THE PROBLEM: Retype the passage from the World AIDS Day text exactly, between "Consider some of" and "million have malaria.", inclusive.

Segment Start: DOCUMENT SECTION

Contrary to popular belief, the AIDS pandemic is getting worse.

I’ll leave the World AIDS Day comments to the Chron (whom I agree with emphatically):

Nov. 29, 2003, 5:15PM

AIDS REALITY

From city streets to globe’s corners, a true pandemic

Today is World AIDS Day, a designation to which too many people will say, “So what?” — if they have any response at all.

Perhaps buoyed by the progress made in the treatment of the HIV virus or the misimpression that the disease has no effect on them, many people have turned a blind eye.

That’s exactly the wrong response.

Consider some of the realities:

  • AIDS, tuberculosis and malaria kill 6 million people annually, and the numbers are growing.
  • Over 40 million people live with HIV/AIDS, 8 million with TB, and 400 million have malaria.
  • Contrary to popular belief, the AIDS pandemic is getting worse. In the past year alone, 5 million more people were infected. For the first time in the last decade, the number of cases in the United States increased last year, up 2.2 percent.
  • While Africa remains the epicenter of the AIDS pandemic, with 29 million people infected, the number of cases is rising in Eastern Europe and Asia, especially in Russia, India and China. Russia has the highest rate of new infections.

There were more new infections and deaths from HIV/AIDS in the past year than ever before. In an age of globalization, this and other infectious diseases have become a huge challenge of our time.

Think locally? Yes. Texas is fourth in the nation in the number of AIDS cases. Houston ranks eighth among U.S. cities in the number of diagnosed AIDS cases, according to AIDS Foundation Houston, which also estimates that one of every 90 Houstonians is living with HIV/AIDS.

The good news is that people infected with HIV are living longer. The bad news is that more people are being infected, which means an ever-expanding demand for treatment and other services. One way or another, HIV costs us all.

Segment End: DOCUMENT SECTION
Segment Start: DATA SHOWN

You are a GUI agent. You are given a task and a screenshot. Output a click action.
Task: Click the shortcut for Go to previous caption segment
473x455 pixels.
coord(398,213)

Segment End: DATA SHOWN

SOLUTION TO THIS PROBLEM:
Consider some of the realities:

  • AIDS, tuberculosis and malaria kill 6 million people annually, and the numbers are growing.
  • Over 40 million people live with HIV/AIDS, 8 million with TB, and 400 million have malaria.